3. “Azerbaijan takes control of Nagorno-Karabakh.” Interview with Laurence Broers, co-founder of the Caucasus Survey, by James Montague. Speaking of stories that get swallowed in huge geopolitical crises, how about this one? I had a vague sense of violence in Azerbaijan at some point recently but that was about it. This wasn’t a huge in-depth explainer of the history of the relationship between Azerbaijan and Armenia, but still informative. The major takeaway from me was how much Turkey’s support made a difference, especially as Russia’s presence in the region is basically nothing now that they’re caught in the quagmire of Ukraine.

Other

1. “Saddam and the supergun.” Marcus Webb with art by Carol Adlam. A sort of graphic novel visual narrative of the life of Gerald Bull. All the conspiracy theory talk with the MS Estonia and Qanon when there’s much more fertile (and likely) ground right here, with briefcases full of cash and assassinations and everything!

Rätt och rättfärdigande: en tematisk introduktion i allmän rättslära

After I walked out of Kammarkollegiet’s auktorisationsprov last October, I sent a joke about going to law school to a friend married to a lawyer. Her response was, “It’s OK, we all have intrusive thoughts sometimes.”

◆ SOURCE MATERIAL ◆
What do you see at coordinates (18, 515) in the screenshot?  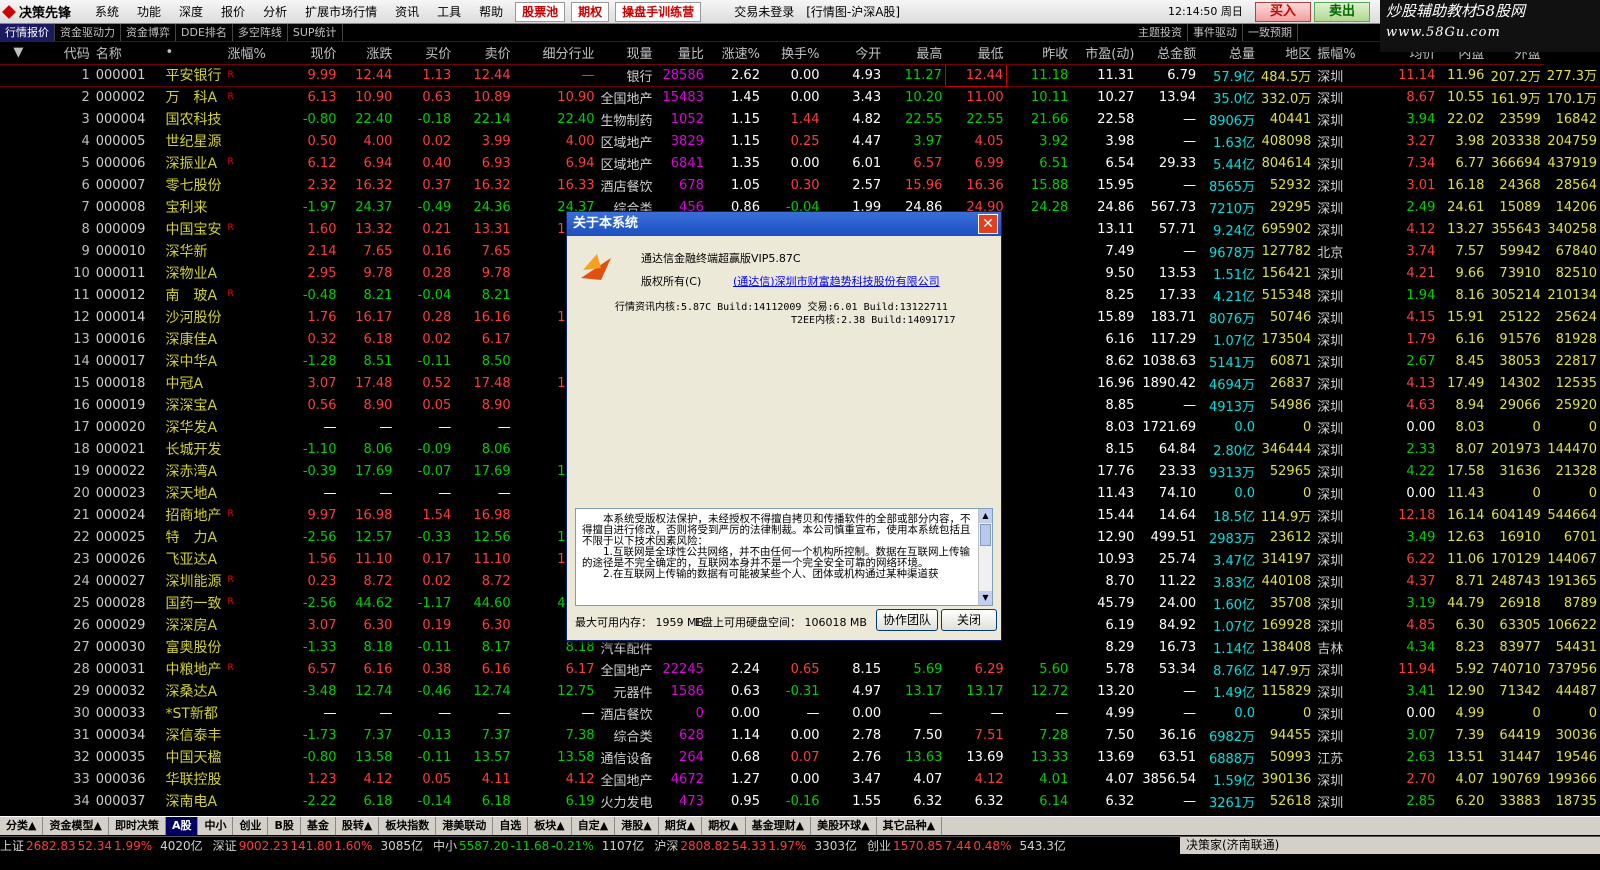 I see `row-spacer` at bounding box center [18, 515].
--
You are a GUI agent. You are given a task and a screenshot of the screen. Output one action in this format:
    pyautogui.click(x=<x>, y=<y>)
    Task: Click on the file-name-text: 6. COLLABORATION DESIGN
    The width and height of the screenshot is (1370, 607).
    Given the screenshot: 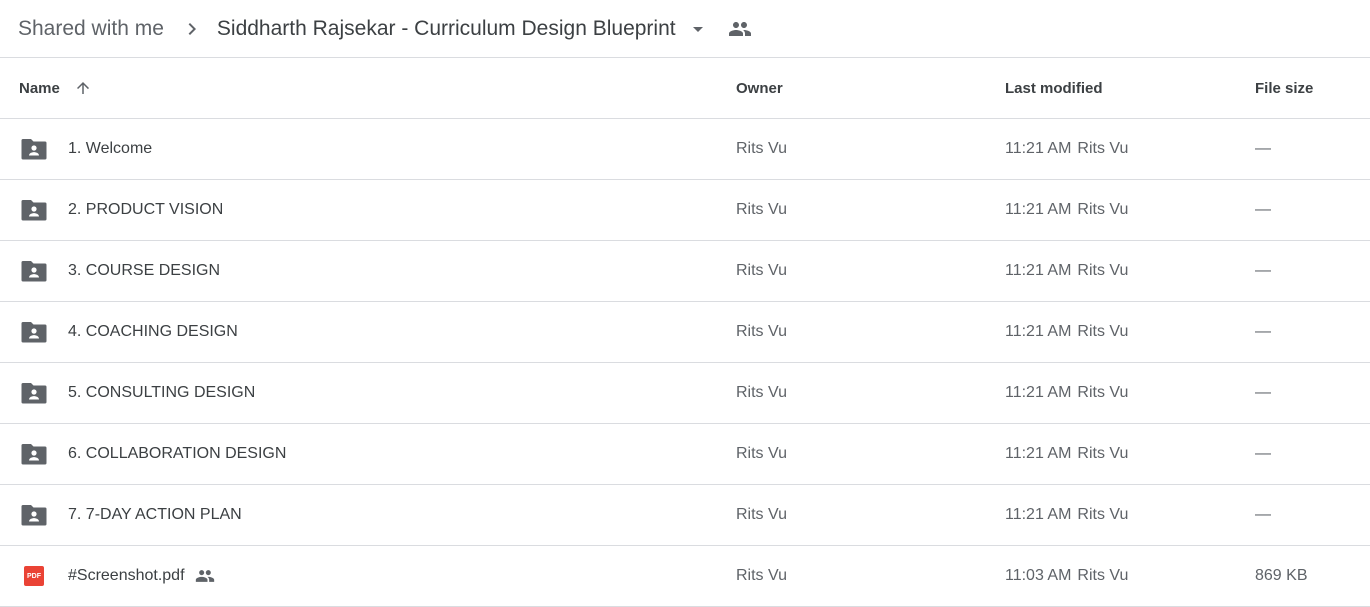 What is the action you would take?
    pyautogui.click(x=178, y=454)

◆ INSTRUCTIONS FOR THE TASK ◆
Pick up the reading notes after the line ending "we all have intrusive thoughts sometimes" and write the next part.

◆ ANSWER SECTION ◆
Not that I would actually make a huge life-altering decision just because I found a particular translation assignment appealing, of course. I sent the same joke to the lawyer husband of the aforementioned friend and he observed that legal texts will probably the least likely to get outsourced to machine translation, so not necessarily a bad career move. He’s certainly not wrong!

After I found out I failed the legal translation portion of Kammarkollegiet’s auktorisationsprov, the joke became a bit more serious. Again, I wouldn’t actually make a huge life-altering decision just because I failed a test… but if it was the legal text (and specifically, incorrectly using legal terminology) that knocked me out of the running, I could at least make sure to be better prepared. I found the reading list for an introductory course in business law and dutifully added the most relevant volumes to my TBR, including Christian Dahlman’s brief introductory text Rätt och rättfärdigande: en tematisk introduktion i allmän rättslära.

This one might be even more niche than Den högsta kasten or Språkets myller so literally the only point to me noting it here is for my own recollection. It’s short and it’s nothing I didn’t already have in the back of my head thanks to a background in philosophy, especially since one of my intro courses was taught by a member of the philosophy department who specialized in law. Worth having the vocabulary in two languages, I suppose? Though I don’t think anything in here is the kind of terminology I need for Kammarkollegiet.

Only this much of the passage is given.